A risky encounter

Sometimes I feel like I was a grandma telling old tales to her grandchildren over and over again. But there are real stories that happened to me and left a deep track in my life.

As a reporter, I had to cover the arrest of some known members of a political party who openly supported a terrorist group and were in the parliament. While the police were doing their job, in the streets, there were violent demonstrations against the arrests.

A group of youngsters with their faces covered by bandanas and backpacks loaded with Molotov cocktails and bottles full of acid was taking positions and moving in circles in an area of narrow streets to attack the police officers and the journalists.

I was observing what was happening in the street, and suddenly I found myself alone with a young man in front of me holding a bottle of acid in his right hand, ready to throw it to my face. I had no place to hide. He was yelling: I’ll kill you!

From a balcony, two lawyers of the people who were being arrested began to yell:

-Hit her! Hit her! she is a manipulative whore!

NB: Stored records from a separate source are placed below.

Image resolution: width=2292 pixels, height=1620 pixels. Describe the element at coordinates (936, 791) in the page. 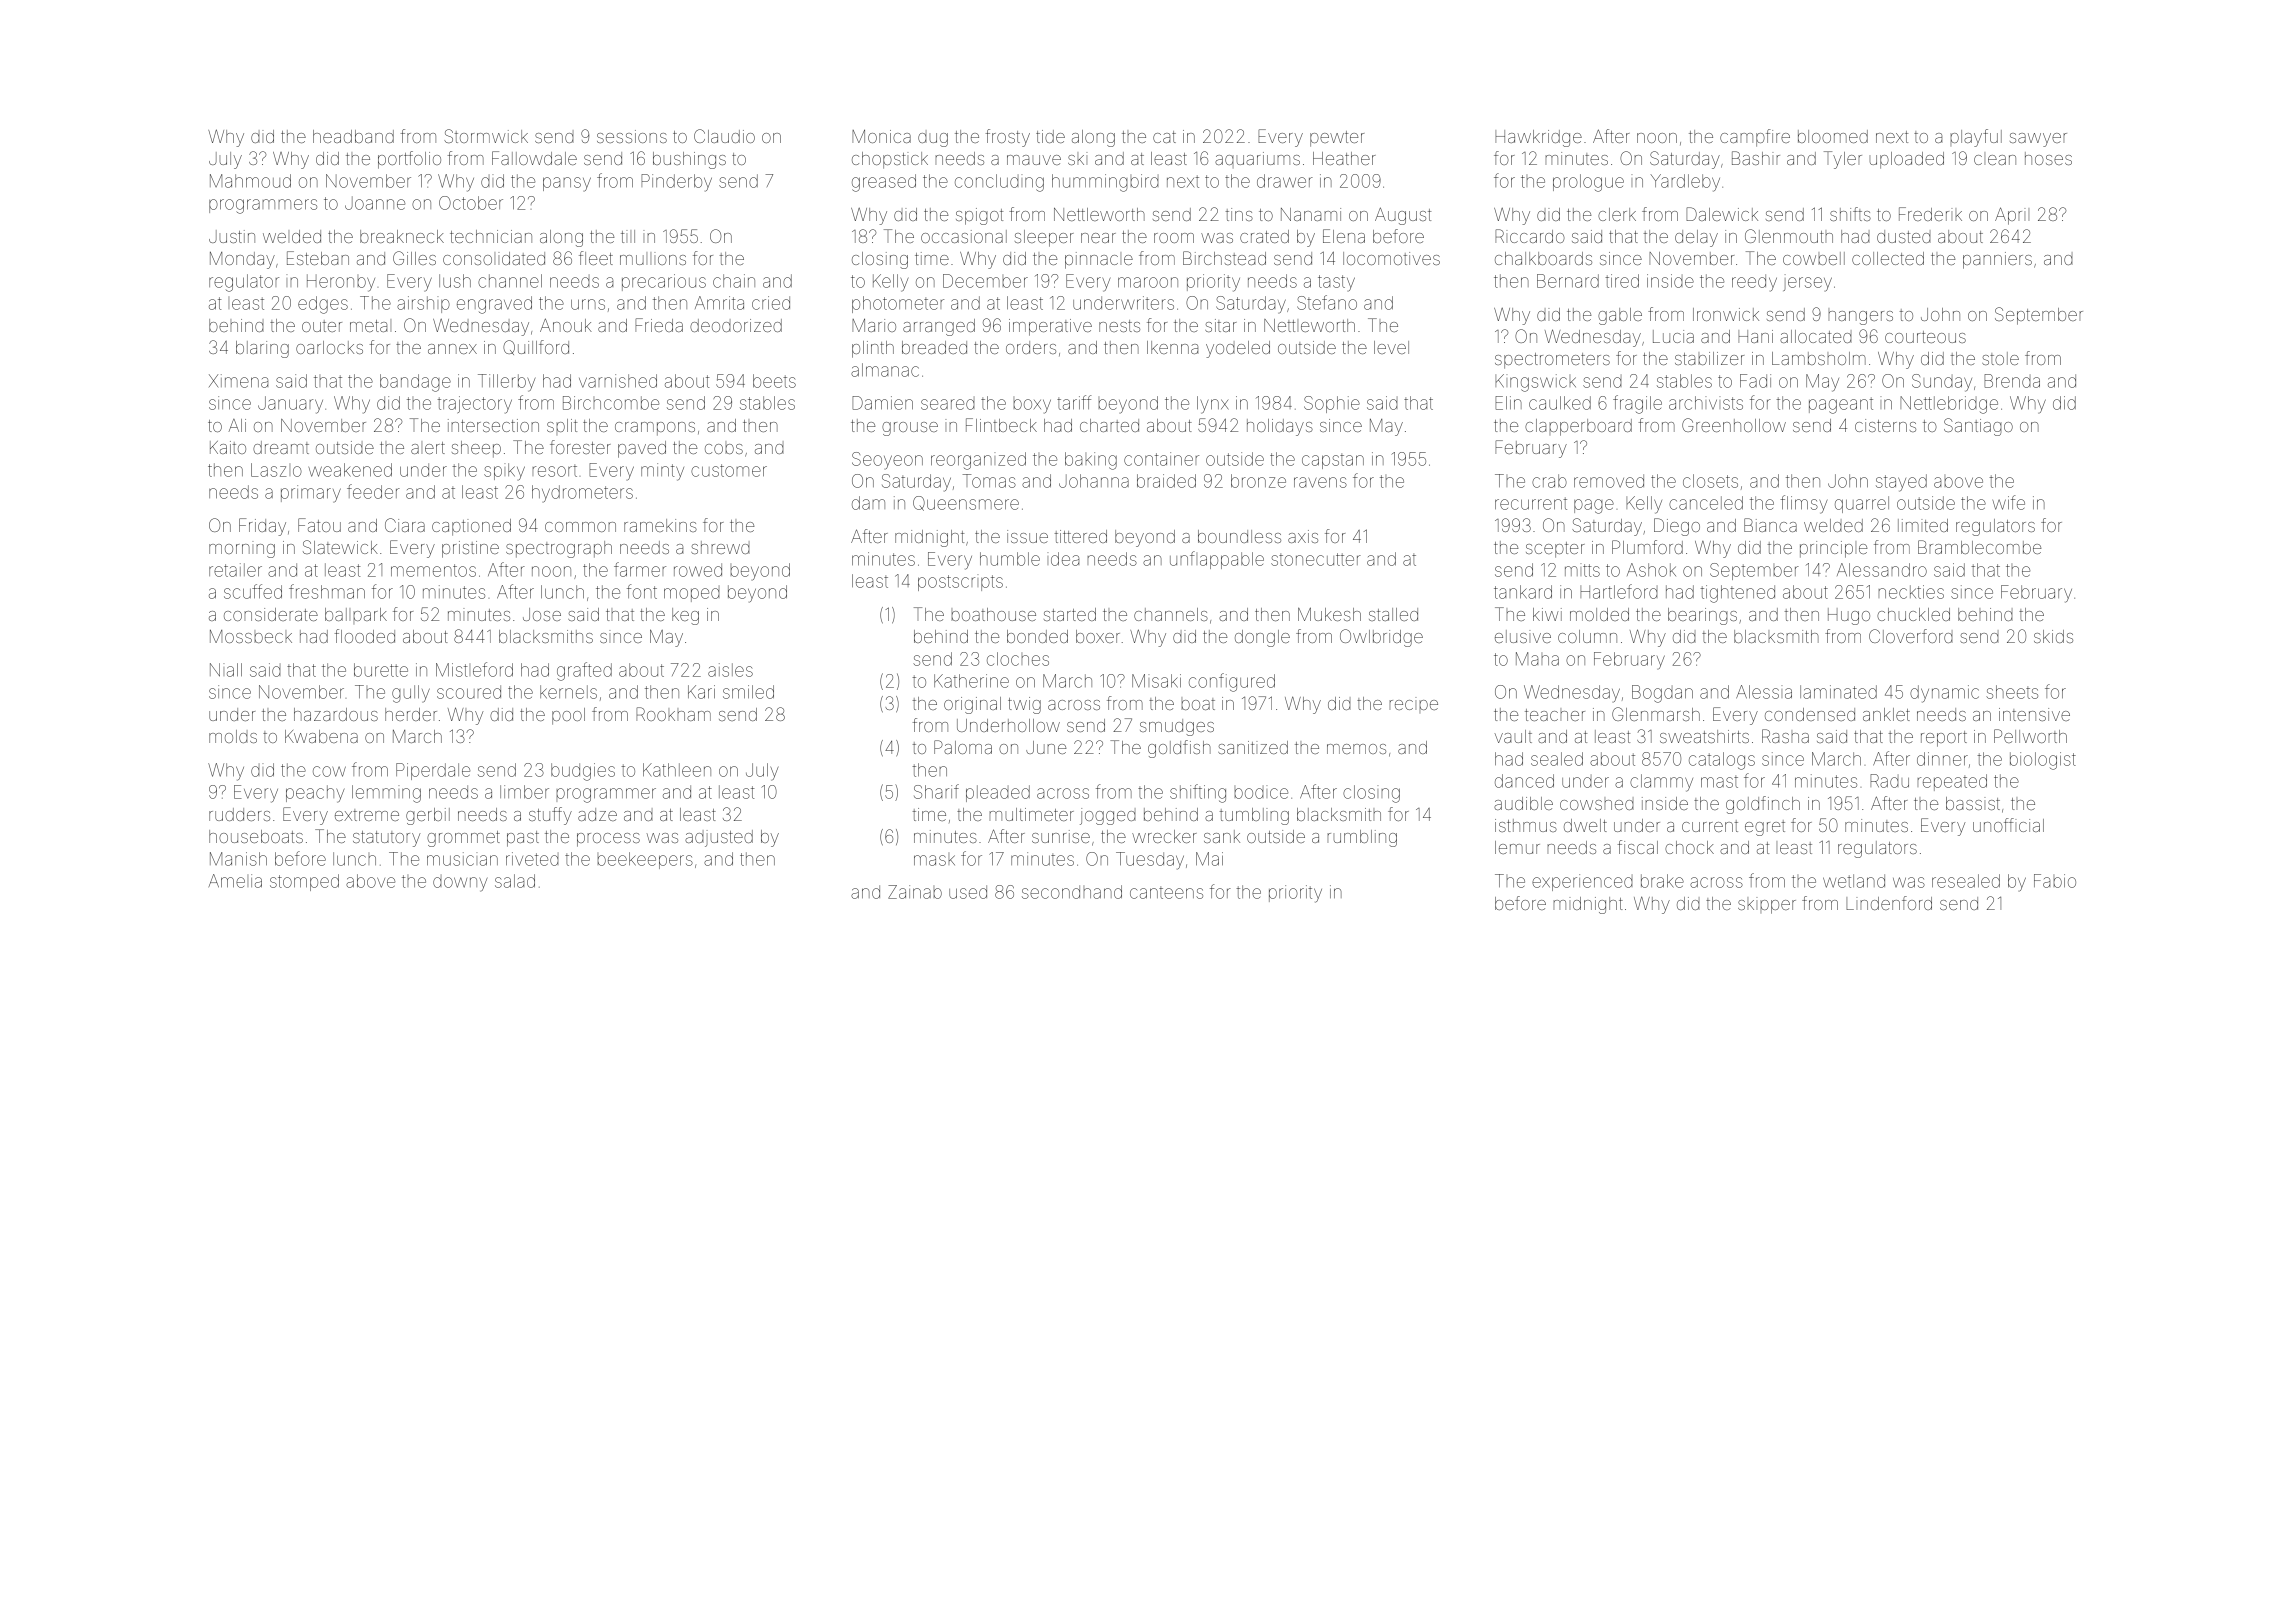

I see `Sharif` at that location.
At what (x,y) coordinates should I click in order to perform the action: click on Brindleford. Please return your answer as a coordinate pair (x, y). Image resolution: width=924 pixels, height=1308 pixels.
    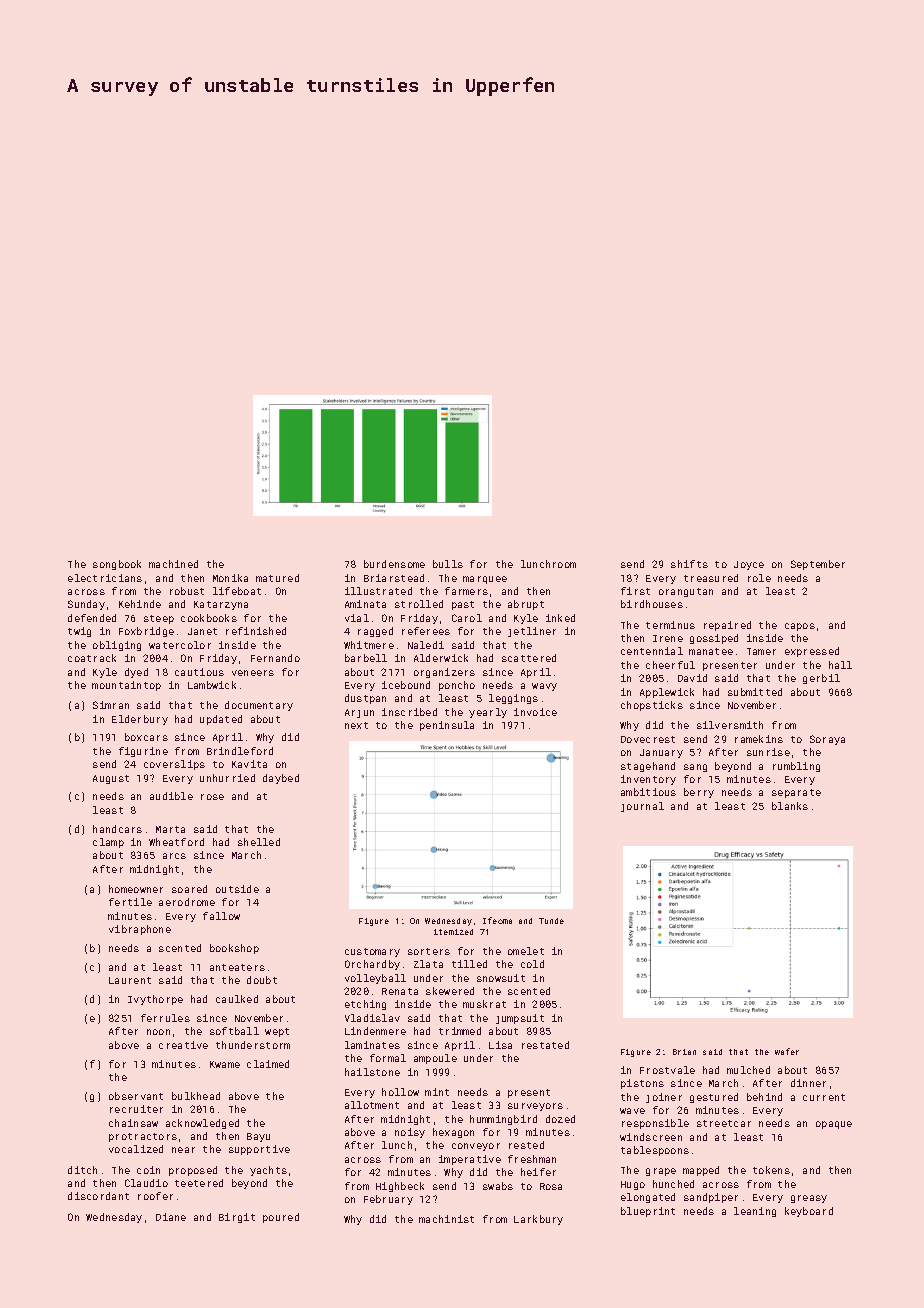
    Looking at the image, I should click on (240, 751).
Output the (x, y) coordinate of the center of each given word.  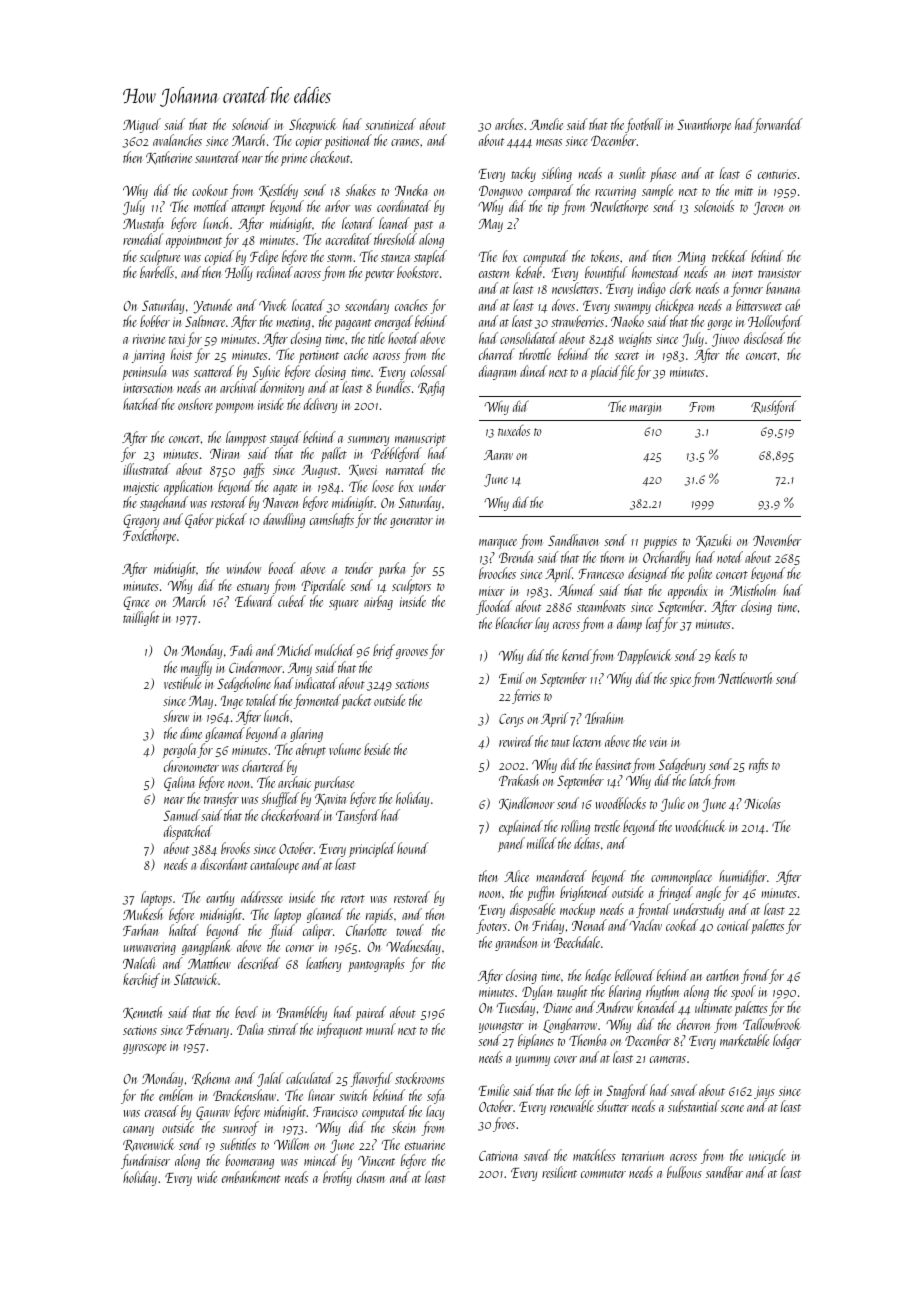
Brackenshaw (244, 1095)
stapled (430, 257)
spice (680, 680)
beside (377, 749)
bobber (155, 321)
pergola (180, 750)
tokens (605, 256)
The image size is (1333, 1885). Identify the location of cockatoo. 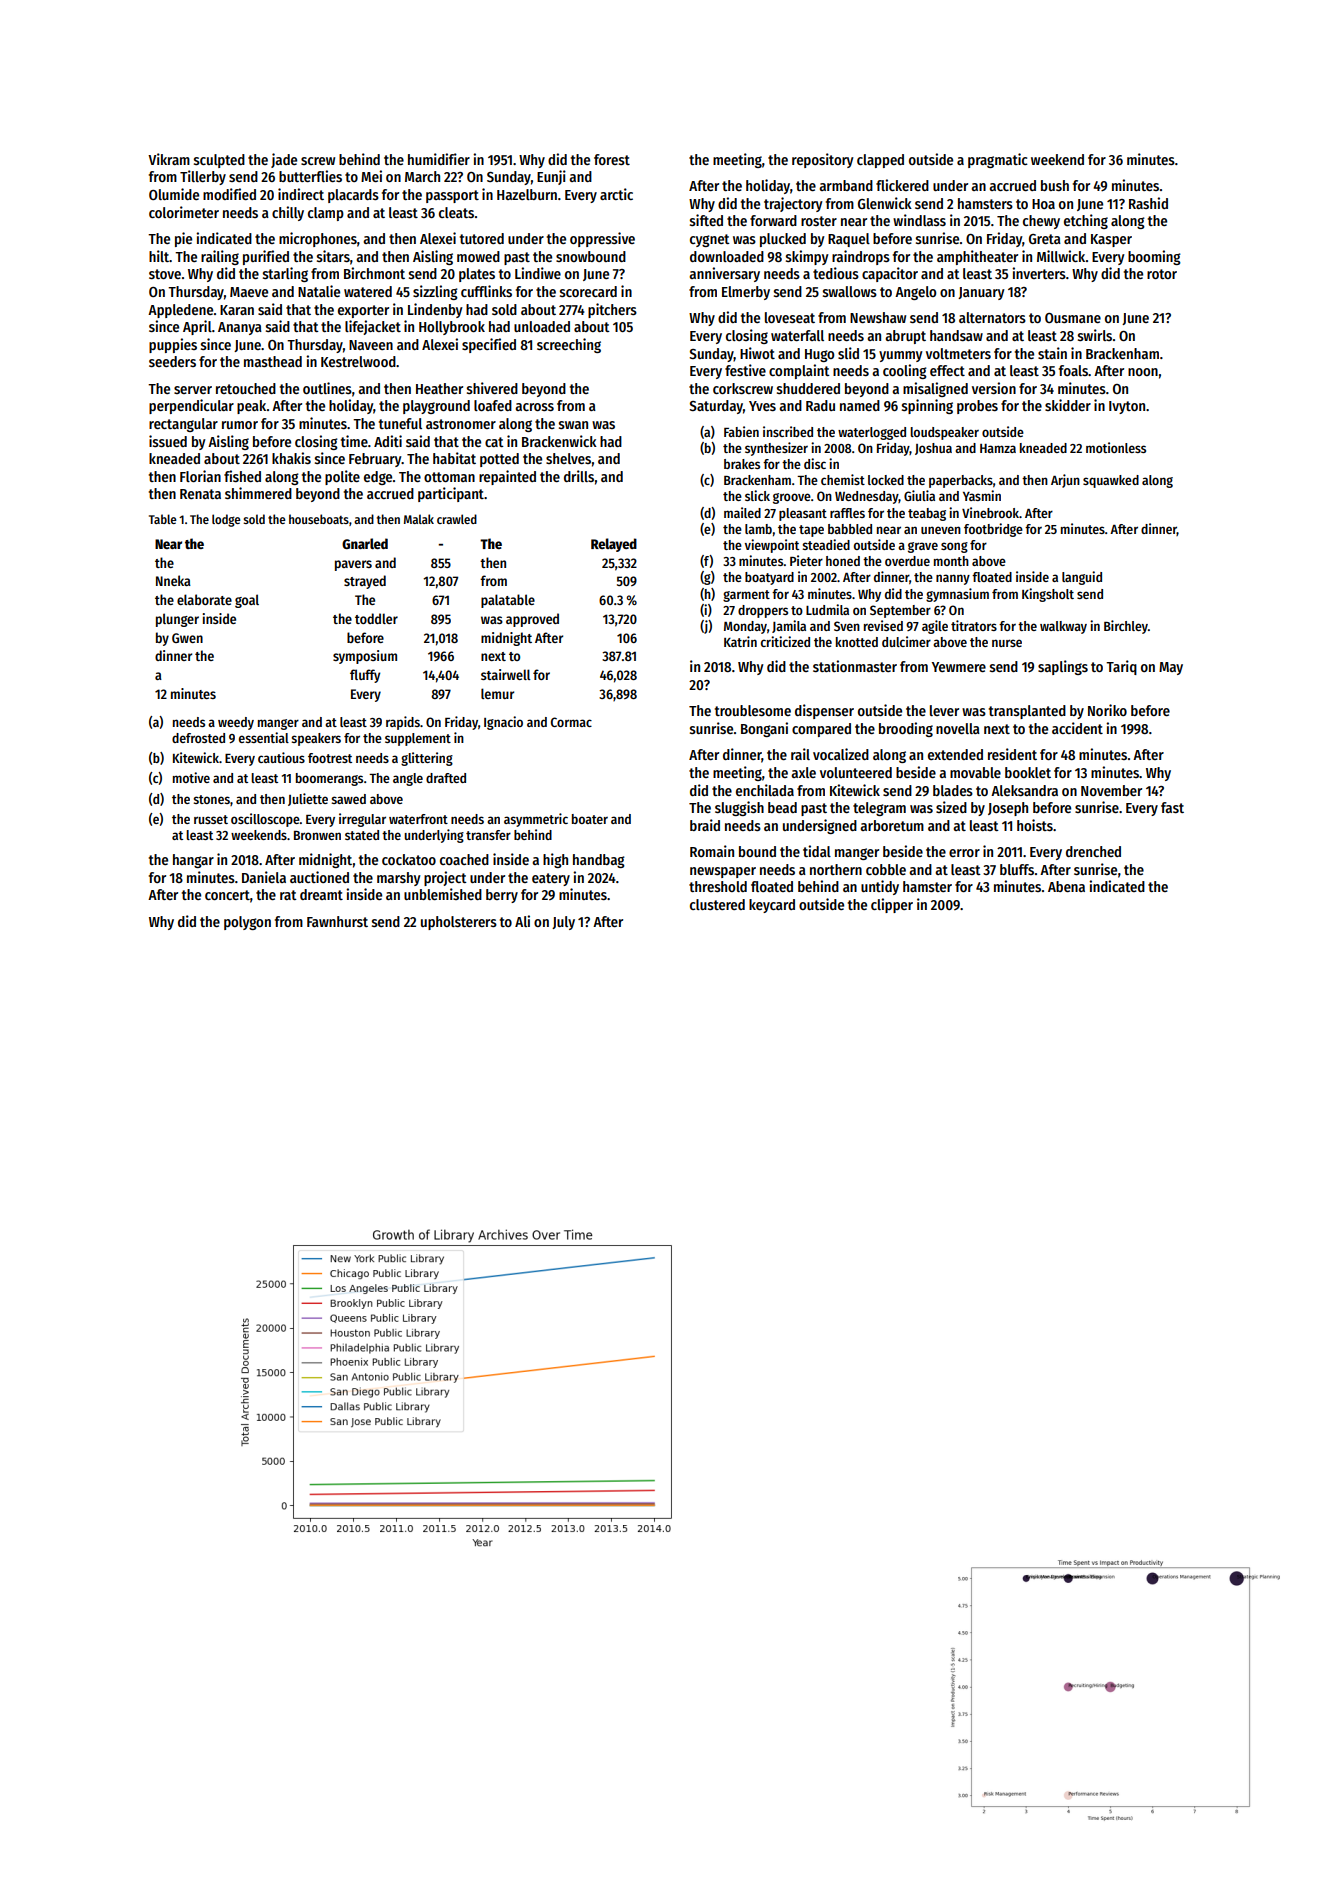
(409, 859).
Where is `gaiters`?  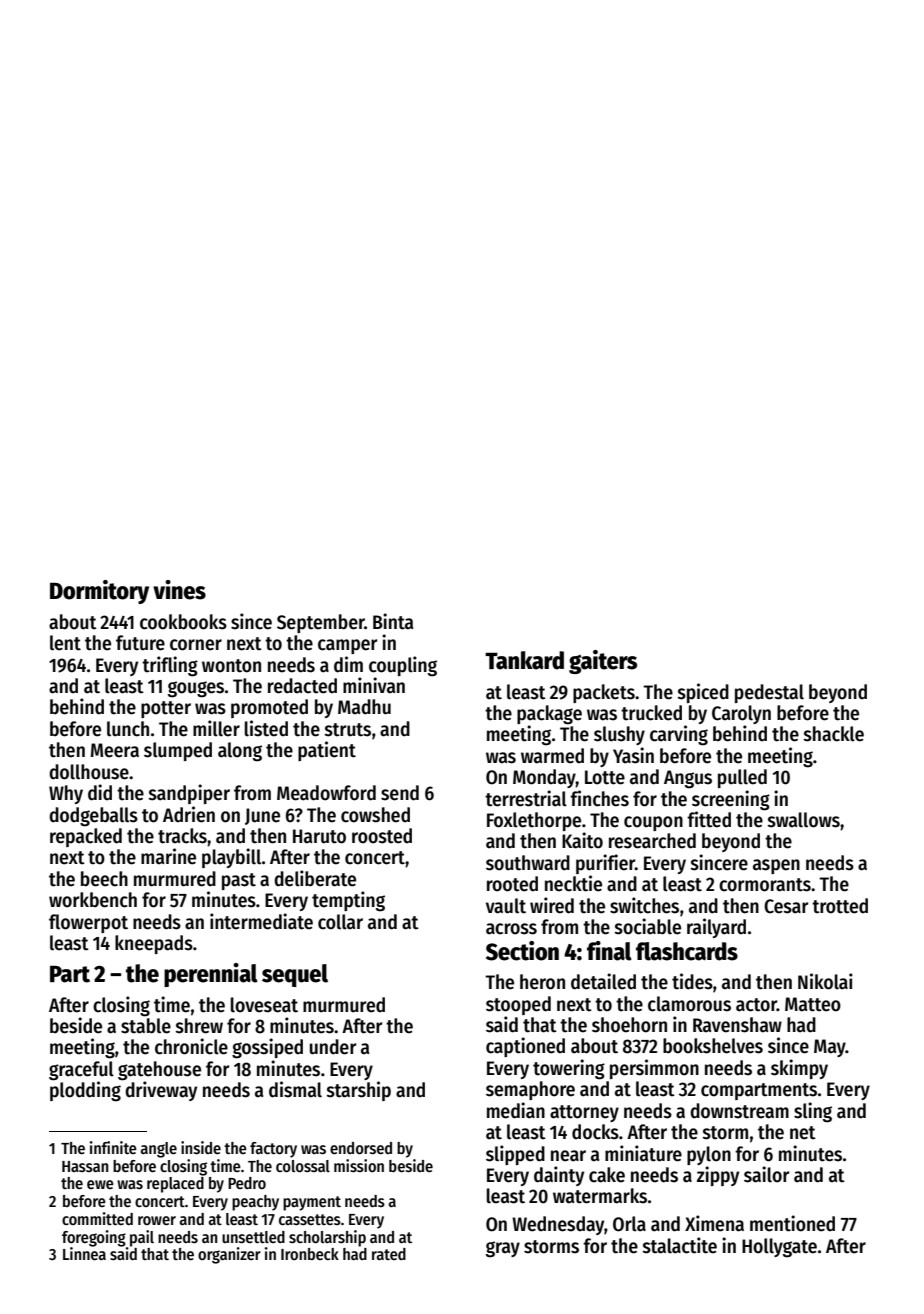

I felt that the guy was not so sure of what he was doing, and I stood still because I thought that if I began to move, I could prompt him to throw the bottle.

The lawyers were still yelling encouraging him to wound me.

Suddenly, a man came from behind me and put himself between the guy with the bottle and me. It was Xavier, a photographer from my newspaper.

He told me:
-Come with me, because we have heard these people talking about that today they are going against you.

Very slowly, we walked backward, until the guy with the bottle disappeared. We reached the car of Xavier, my friend, and we leave that place. He saved me that day.

It was a risky encounter. But It finished without any harm.

In the featured picture, I, as a young reporter, doing a much more pacific job in the parliament.

FOWC: Encounter

5 thoughts on “A risky encounter

  1. Mister Bump UK says:

    You should write a book. A lot of these stories you reveal are fascinating, and many of us still remember the wars in the Balkans.

    1. Olga Brajnović says:

      Maybe, someday. I’m collecting my memories, but I don’t know what to do with them. Sometimes I think they are exciting to me but not so extraordinaries to capture the attention of a broader audience.